+++ RECORDS PROVIDED

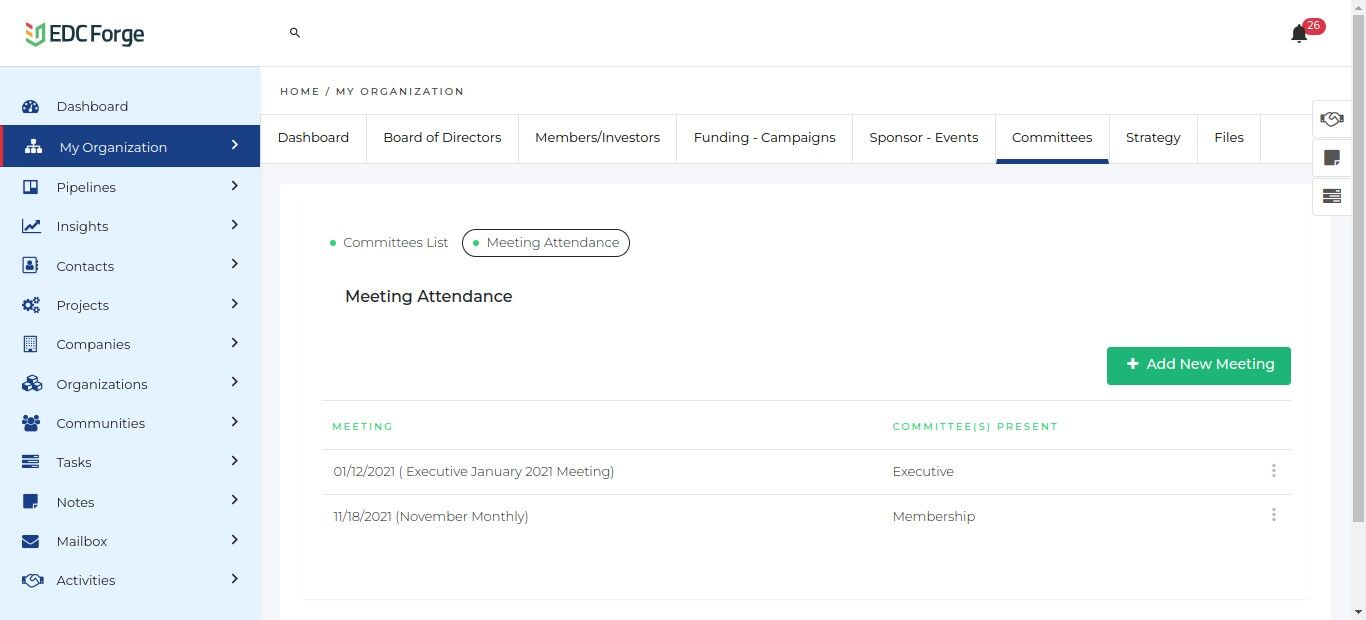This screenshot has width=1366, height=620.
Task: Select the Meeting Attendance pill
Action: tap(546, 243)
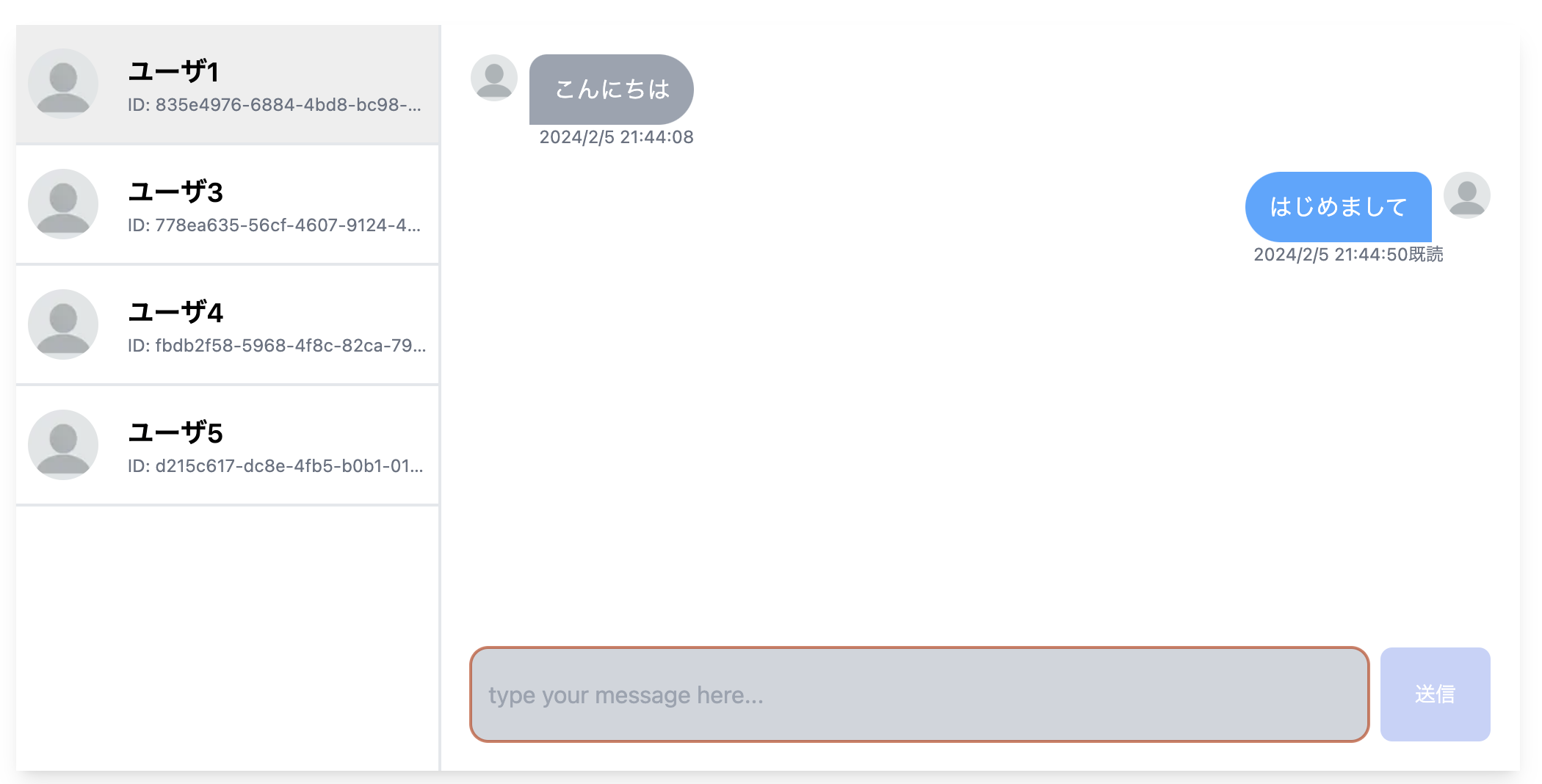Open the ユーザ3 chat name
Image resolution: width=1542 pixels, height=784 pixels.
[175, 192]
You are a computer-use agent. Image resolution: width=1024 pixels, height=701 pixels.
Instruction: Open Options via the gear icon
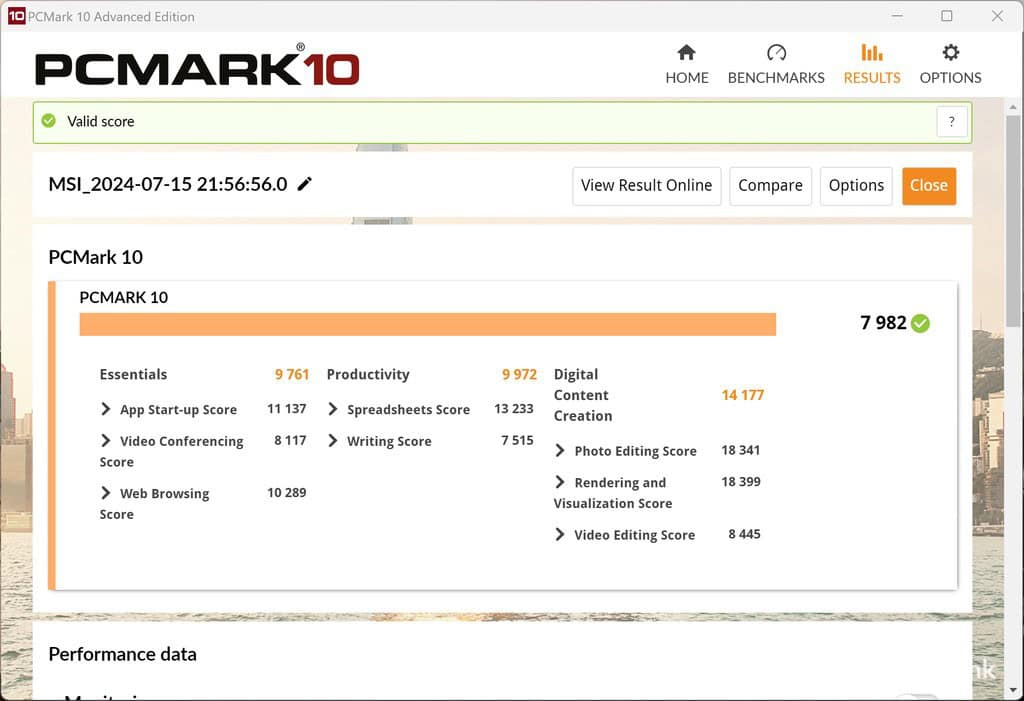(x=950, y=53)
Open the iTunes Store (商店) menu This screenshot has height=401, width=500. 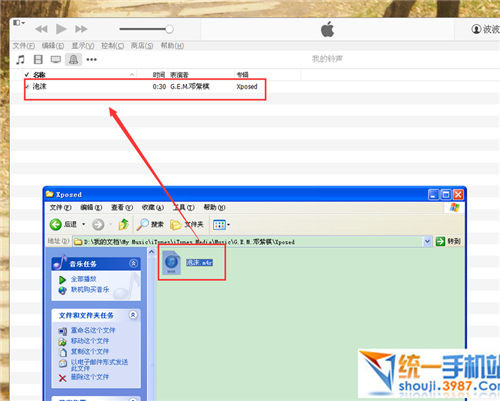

++++++

-- WHAT YOU WILL DO --
Each line from the one holding "You are a computer-use" through the end of the listing is to be output exactly, both ends included, with no other lines and the pictures left out.

-- RESULT --
You are a computer-use agent. Image resolution: width=1024 pixels, height=701 pixels.
Instruction: Open Options via the gear icon
(x=950, y=53)
Open the iTunes Store (商店) menu This screenshot has height=401, width=500. 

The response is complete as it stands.